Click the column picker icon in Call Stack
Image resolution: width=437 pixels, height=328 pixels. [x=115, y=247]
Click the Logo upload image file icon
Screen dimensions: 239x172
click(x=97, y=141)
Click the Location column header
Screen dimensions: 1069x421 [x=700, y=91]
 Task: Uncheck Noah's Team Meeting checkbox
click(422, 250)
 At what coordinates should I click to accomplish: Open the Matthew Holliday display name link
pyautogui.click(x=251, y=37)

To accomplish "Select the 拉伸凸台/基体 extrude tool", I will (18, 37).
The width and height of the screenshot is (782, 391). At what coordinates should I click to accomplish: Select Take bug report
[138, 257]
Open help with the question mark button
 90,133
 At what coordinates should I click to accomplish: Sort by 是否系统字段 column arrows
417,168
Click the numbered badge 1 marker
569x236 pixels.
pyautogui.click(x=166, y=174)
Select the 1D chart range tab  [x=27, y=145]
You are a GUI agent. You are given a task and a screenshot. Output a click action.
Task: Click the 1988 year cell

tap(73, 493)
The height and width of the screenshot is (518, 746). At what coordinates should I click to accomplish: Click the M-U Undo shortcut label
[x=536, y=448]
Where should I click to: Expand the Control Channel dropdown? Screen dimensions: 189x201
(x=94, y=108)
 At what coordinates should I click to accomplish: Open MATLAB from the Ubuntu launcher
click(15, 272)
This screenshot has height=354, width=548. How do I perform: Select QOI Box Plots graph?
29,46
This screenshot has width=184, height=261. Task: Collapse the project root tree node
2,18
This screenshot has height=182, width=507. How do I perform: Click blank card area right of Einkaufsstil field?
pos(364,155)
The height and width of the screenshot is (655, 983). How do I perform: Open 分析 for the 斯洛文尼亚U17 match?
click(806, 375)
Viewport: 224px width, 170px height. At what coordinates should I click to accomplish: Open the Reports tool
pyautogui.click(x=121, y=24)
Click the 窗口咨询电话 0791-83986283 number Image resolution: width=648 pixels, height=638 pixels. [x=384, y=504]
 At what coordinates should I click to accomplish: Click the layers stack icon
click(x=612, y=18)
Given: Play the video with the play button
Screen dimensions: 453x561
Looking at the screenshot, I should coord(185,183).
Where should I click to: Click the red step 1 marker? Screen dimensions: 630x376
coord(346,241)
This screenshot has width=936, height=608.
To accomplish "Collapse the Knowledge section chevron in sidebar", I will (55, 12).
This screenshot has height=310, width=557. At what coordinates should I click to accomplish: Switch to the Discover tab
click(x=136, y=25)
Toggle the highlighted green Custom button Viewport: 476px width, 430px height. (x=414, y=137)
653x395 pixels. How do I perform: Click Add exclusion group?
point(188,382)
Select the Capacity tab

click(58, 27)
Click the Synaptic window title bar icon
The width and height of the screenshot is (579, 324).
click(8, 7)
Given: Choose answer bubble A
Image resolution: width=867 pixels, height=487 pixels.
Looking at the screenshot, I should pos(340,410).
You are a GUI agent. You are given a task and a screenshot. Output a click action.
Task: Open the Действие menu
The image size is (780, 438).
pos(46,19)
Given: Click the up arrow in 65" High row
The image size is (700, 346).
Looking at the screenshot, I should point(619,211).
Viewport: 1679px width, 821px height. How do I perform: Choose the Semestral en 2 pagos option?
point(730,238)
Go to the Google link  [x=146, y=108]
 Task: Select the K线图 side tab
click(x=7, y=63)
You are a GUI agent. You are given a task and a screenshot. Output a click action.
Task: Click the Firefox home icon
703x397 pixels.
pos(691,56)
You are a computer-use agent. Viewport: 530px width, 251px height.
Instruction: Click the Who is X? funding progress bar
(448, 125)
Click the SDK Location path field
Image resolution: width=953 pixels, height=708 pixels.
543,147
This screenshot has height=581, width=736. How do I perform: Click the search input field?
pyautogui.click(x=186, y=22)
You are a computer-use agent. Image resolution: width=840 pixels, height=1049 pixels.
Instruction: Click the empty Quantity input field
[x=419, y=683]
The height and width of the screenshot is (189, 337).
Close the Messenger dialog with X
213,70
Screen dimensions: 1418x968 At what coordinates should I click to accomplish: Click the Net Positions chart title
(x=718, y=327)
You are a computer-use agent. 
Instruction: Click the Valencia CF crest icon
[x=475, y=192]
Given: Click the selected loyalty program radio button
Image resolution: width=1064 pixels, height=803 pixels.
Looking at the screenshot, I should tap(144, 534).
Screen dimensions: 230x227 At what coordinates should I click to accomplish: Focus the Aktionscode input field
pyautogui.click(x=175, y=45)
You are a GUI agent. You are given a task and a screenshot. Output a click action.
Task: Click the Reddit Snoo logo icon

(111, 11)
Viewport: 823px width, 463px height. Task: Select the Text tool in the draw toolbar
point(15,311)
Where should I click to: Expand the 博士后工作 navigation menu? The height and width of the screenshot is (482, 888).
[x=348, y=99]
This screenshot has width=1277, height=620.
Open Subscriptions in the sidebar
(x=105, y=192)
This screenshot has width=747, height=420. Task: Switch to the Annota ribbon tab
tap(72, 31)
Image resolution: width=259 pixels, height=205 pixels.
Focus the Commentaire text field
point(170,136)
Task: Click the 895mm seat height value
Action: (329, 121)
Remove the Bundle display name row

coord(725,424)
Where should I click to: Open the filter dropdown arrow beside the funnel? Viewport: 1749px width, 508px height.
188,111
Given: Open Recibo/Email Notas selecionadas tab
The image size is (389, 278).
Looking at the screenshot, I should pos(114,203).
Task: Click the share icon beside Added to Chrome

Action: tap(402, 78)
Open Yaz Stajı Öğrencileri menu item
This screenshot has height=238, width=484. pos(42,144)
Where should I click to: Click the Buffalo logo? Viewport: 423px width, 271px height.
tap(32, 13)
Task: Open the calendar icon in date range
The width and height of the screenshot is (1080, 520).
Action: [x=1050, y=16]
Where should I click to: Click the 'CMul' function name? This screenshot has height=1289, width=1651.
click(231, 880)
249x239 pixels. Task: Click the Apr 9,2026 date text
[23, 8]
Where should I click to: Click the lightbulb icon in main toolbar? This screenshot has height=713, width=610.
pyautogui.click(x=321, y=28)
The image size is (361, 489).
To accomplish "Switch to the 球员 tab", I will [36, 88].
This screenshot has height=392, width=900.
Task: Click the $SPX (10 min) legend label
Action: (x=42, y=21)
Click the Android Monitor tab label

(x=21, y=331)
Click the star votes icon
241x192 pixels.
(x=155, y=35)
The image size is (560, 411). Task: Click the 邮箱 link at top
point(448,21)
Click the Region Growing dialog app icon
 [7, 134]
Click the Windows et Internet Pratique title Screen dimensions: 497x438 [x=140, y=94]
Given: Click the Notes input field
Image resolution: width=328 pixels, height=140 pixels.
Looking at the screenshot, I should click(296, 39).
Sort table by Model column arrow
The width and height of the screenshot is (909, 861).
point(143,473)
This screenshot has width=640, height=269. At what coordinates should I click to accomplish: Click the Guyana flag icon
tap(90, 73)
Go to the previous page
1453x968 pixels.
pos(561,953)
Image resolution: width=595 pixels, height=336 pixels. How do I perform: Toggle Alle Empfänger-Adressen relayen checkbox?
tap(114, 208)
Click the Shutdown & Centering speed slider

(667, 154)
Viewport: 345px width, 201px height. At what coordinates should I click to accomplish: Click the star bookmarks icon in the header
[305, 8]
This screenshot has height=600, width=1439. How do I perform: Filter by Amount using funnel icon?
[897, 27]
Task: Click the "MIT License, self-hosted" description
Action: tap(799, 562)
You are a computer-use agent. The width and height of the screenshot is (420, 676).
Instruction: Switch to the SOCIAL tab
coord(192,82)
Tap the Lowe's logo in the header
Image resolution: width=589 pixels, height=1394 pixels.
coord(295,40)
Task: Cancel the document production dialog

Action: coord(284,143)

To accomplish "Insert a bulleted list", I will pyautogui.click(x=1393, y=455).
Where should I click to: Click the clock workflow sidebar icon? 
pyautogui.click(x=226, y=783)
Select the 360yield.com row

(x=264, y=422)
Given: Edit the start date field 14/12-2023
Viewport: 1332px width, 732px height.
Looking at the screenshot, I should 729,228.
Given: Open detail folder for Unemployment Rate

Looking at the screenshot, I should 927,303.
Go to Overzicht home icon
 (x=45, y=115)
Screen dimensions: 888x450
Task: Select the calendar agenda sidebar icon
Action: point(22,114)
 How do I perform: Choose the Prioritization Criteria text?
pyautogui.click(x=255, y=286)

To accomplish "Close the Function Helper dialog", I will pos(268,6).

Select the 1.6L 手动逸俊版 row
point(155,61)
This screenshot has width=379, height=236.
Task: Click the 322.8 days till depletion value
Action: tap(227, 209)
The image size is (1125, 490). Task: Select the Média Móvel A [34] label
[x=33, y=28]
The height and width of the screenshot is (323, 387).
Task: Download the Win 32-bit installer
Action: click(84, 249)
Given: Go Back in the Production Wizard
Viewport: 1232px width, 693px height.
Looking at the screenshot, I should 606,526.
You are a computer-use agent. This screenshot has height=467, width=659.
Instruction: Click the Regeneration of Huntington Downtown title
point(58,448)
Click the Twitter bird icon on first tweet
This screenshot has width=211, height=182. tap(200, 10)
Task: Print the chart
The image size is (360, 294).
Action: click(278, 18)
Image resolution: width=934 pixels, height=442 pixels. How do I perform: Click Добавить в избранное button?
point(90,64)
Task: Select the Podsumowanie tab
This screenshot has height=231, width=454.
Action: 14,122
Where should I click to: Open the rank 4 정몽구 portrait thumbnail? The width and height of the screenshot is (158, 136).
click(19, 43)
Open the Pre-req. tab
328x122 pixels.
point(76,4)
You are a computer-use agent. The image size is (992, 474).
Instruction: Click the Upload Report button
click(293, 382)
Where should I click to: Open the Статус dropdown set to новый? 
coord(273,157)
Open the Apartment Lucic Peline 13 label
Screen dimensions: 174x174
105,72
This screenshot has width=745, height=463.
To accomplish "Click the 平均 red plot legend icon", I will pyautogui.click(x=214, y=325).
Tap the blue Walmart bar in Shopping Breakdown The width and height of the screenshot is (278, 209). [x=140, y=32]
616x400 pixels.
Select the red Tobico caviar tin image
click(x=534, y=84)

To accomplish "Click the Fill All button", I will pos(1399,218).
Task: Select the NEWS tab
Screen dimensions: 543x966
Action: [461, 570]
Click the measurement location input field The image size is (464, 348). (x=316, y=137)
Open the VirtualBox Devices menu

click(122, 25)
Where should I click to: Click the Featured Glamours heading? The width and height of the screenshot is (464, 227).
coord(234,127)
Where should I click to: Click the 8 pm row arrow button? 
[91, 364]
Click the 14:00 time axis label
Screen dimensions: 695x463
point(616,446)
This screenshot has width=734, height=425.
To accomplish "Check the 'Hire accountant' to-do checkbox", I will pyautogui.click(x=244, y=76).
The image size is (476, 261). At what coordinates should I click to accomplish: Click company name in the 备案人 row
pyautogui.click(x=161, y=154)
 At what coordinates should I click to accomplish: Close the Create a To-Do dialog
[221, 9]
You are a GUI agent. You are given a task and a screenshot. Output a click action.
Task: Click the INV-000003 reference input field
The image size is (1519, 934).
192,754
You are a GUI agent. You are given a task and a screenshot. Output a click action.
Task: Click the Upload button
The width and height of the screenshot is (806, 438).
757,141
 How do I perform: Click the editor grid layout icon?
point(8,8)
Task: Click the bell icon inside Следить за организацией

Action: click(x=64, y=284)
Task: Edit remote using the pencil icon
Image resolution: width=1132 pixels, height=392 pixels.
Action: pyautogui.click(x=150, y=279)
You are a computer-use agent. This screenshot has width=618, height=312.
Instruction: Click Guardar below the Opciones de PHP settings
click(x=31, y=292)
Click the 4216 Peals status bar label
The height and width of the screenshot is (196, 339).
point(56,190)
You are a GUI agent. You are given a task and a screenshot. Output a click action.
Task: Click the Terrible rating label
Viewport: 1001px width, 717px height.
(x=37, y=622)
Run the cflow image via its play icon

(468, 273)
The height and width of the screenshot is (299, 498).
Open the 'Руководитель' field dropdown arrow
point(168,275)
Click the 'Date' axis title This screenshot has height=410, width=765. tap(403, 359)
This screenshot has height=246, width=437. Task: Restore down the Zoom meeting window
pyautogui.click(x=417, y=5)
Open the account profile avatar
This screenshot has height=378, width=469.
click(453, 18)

----------

Exercise aim:
Where a line of the entries contains the word "computer", copy that line.

Output of the task:
You are a computer-use agent. Viewport: 530px width, 251px height.
You are a computer-use agent. Image resolution: width=840 pixels, height=1049 pixels.
You are a computer-use agent. 
You are a computer-use agent. The width and height of the screenshot is (420, 676).
You are a computer-use agent. This screenshot has height=467, width=659.
You are a computer-use agent. The image size is (992, 474).
You are a computer-use agent. This screenshot has width=618, height=312.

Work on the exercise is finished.